▶ Extrait du billet
>>

Friday, March 14, 2008

2007, que nous as-tu donné ?

En bûchant trois heures pour extirper mon char du banc de neige et de le désencatsrer de dedans la glace, je me suis fait une tendinite au poignet droit ! J'en ai eu une au poignet gauche, l'an passé, qui m'a fait chier d'avril à octobre. Bon, celle-ci semble moins pire, elle va peut-être passer plus vite. Pas de panique, pas de panique. Mais en attendant, dessiner m'est douloureux. Malheur de misère. Aussi, je suis coincé hors de mon atelier parce que j'attends des livreurs de meubles qui peuvent passer d'une minute a l'autre d'ici la fin de la journée. C'est le moment idéal pour rattraper mon retard sur des dossiers qui traînent depuis longtemps, et pourquoi ne pas commencer par le plus navramment inutile de ceux-ci ? J'ai nommé : mon palmarès 2007 !

pop :


  1. OF MONTREAL, hissing fauna, are you the destroyer? // Je vois trois section bien distinctes sur ce disque, et malgré qu'on y retrouve tous les "hits", la première est la moins jouissive. C'est le milieu du disque (pièces 5 a 8) qui en fait un classique, une section plus groovy, dans laquelle l'humour acide et cinglé, marque de commerce du groupe, explose en rencontrant la détresse et l'amertume d'un carnage post-rupture. Ça parle de choses vraiment graves, mais ça donne quand même envie de faire des corégraphies idiotes avec sur la tête un casse de bain rose enjolivé de fleurs en caoutchouc.
  2. THE GO! TEAM - proof of youth // On ne peut s'empêcher de voir ce disque à l'ombre de son prédécesseur Thunder, Lightning, Strike, et c'est bien dommage, parce que ce successeur est tout sauf indigne. Seulement, lors de ma première rencontre avec la musique du Go! Team, j'étais si médusé, dépassé, j'essayais tellement fort de comprendre, techniquement, comment ils faisaient cette musique de rêve (ou commencent les échantillonnages, ou finissent les instruments joués et les voix ? Comment quelque chose qui sonne aussi croche peut-il être aussi imposant, ample et puissant ?), mais entre ces deux premiers disques, on les a vus live (au moins sur YouTube), et on a un peu compris le système, et Proof of Youth n'offre pas matière a un choc esthétique aussi radical que celui provoqué par Thunder..., donc c'est difficile de ne pas être déçu, mais c'est con, parce que la routine de The Go! Team vaut quand même mieux que les plus beaux efforts du reste des groupes trendys de l'heure.
  3. CHROMATICS - nite drive // Je dois remercier David Turgeon pour cette trouvaille. Un disco atmosphérique, alangui, a moitié fondu, dans lequel on croise une moustache de Giorgio Moroder, une cravate de Kraftwerk, un crâne chauve de Richie Hawtin. La voix, détachée, comme hypnotisée rappelle avec bonheur celle de Sarah Peacock (Seefeel, Scala). Un disque élégant, décadent, et comme tout ce qui est sexy à ce point : existentiel.

<<

▶ Consignes
1. Quel disque occupe la première place de la section pop du billet ?
2. Recopiez le passage du billet qui va de « Friday, March 14, 2008 » à « palmarès 2007 ! ».

▶ Liste des enregistrements
>>

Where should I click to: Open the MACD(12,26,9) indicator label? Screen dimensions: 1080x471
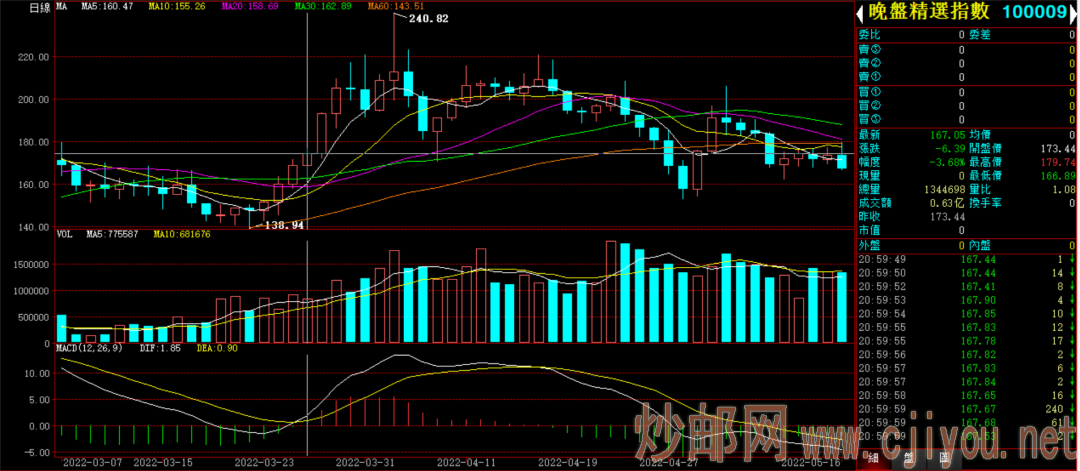[x=83, y=348]
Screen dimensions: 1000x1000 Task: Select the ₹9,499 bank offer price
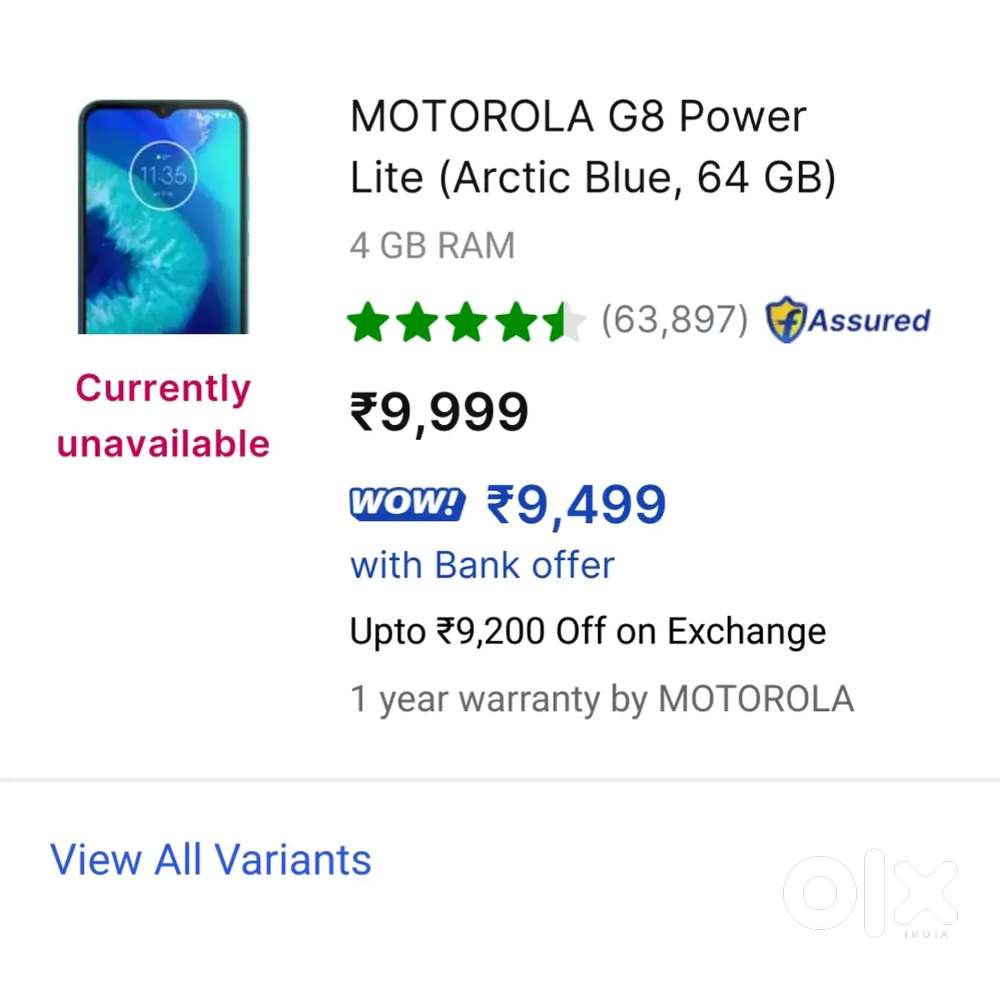576,505
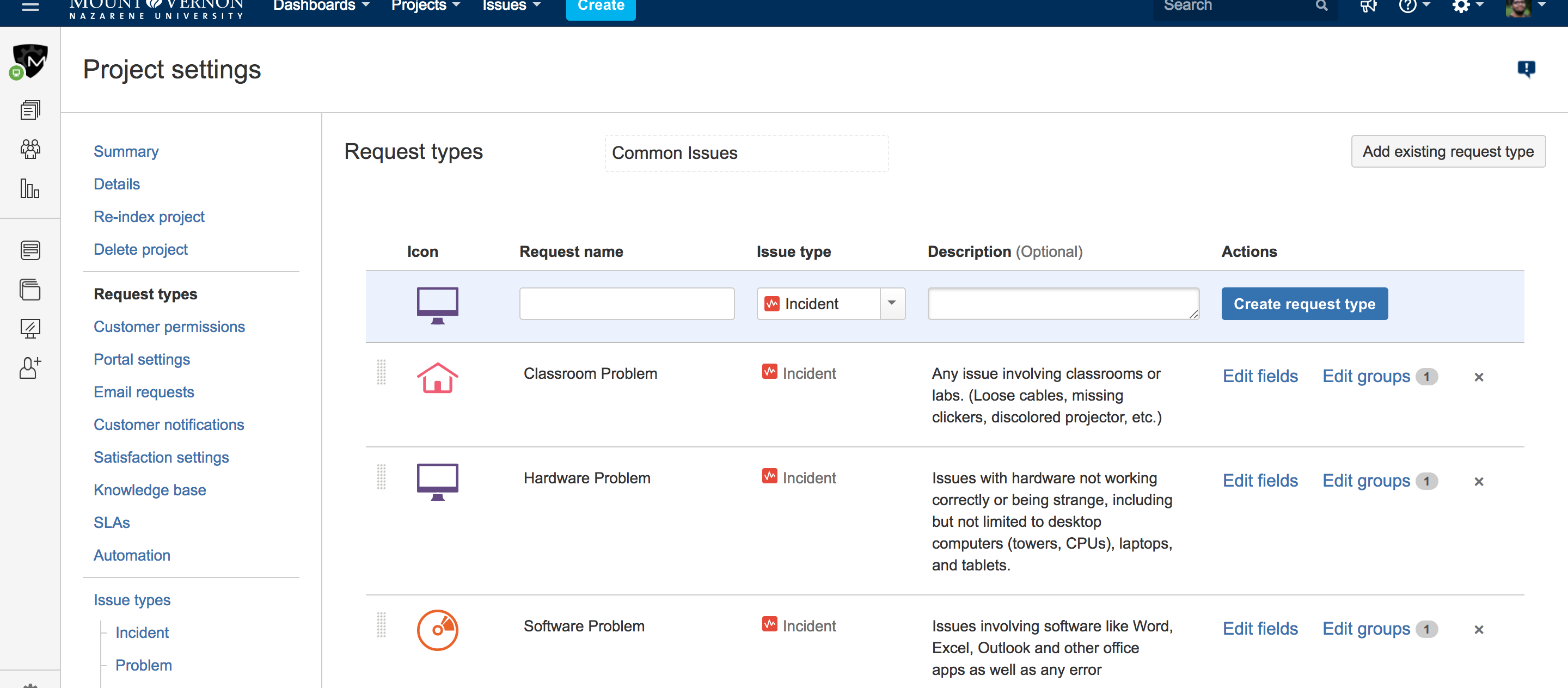Open the reports bar chart icon
Viewport: 1568px width, 688px height.
[x=30, y=188]
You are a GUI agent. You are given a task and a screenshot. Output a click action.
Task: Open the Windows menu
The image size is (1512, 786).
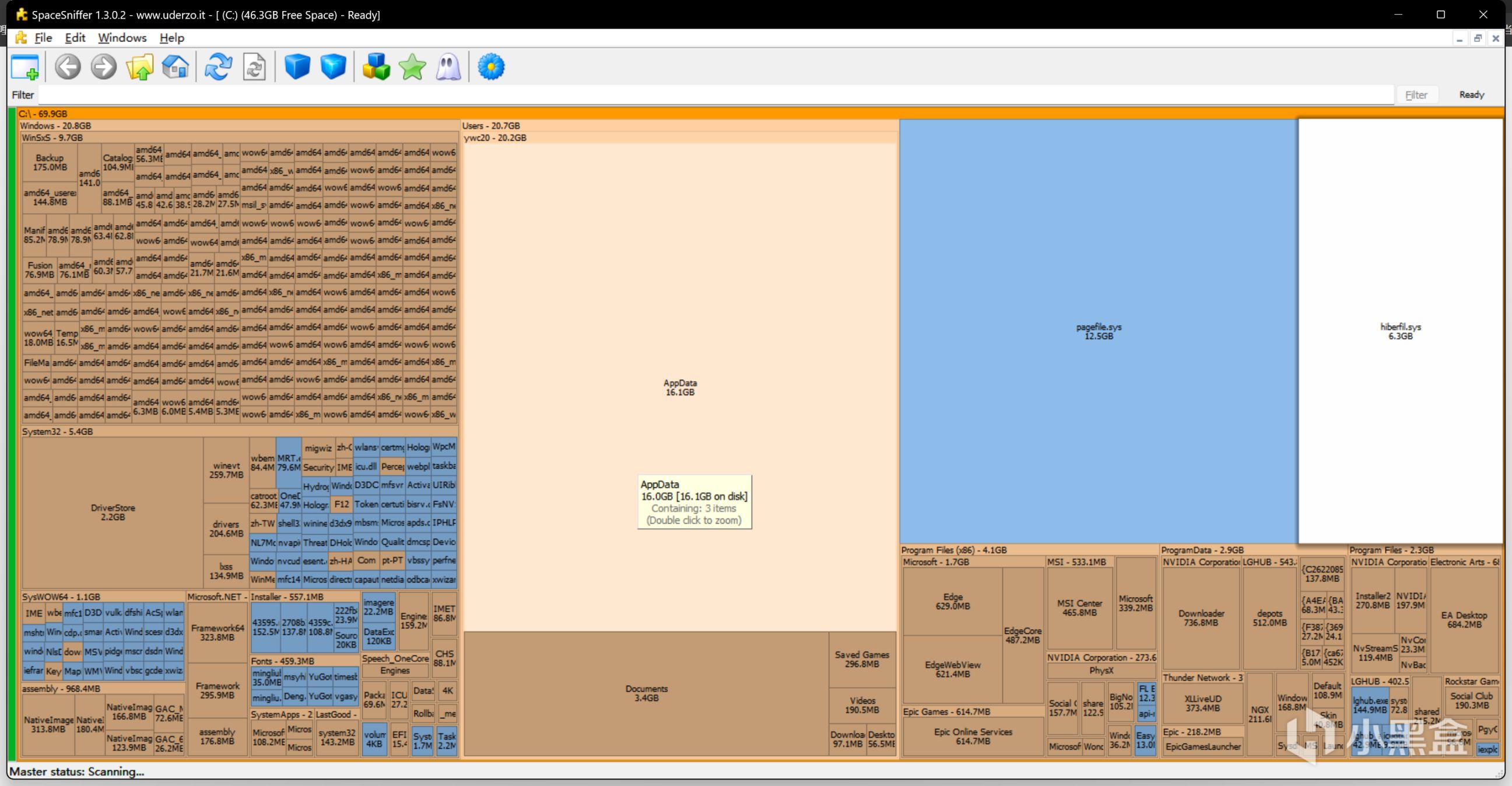[122, 37]
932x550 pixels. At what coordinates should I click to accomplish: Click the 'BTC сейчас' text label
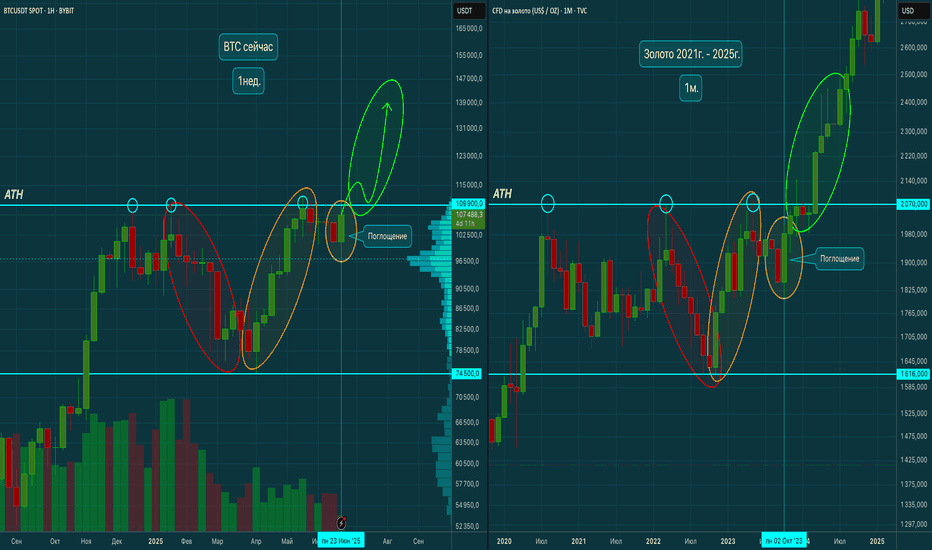coord(248,47)
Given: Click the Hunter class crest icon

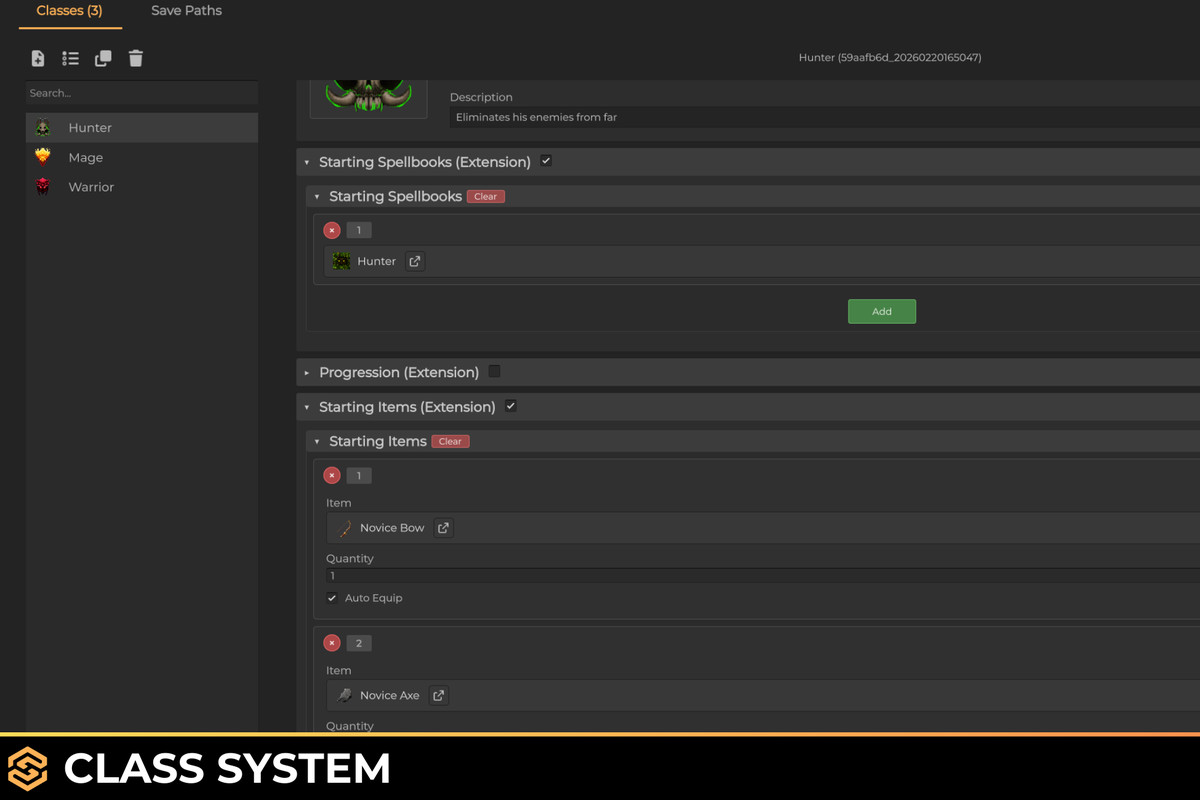Looking at the screenshot, I should tap(43, 127).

<<

▶ Corrigé par consigne
1. « hissing fauna, are you the destroyer? » d'OF MONTREAL.

2.
Friday, March 14, 2008

2007, que nous as-tu donné ?

En bûchant trois heures pour extirper mon char du banc de neige et de le désencatsrer de dedans la glace, je me suis fait une tendinite au poignet droit ! J'en ai eu une au poignet gauche, l'an passé, qui m'a fait chier d'avril à octobre. Bon, celle-ci semble moins pire, elle va peut-être passer plus vite. Pas de panique, pas de panique. Mais en attendant, dessiner m'est douloureux. Malheur de misère. Aussi, je suis coincé hors de mon atelier parce que j'attends des livreurs de meubles qui peuvent passer d'une minute a l'autre d'ici la fin de la journée. C'est le moment idéal pour rattraper mon retard sur des dossiers qui traînent depuis longtemps, et pourquoi ne pas commencer par le plus navramment inutile de ceux-ci ? J'ai nommé : mon palmarès 2007 !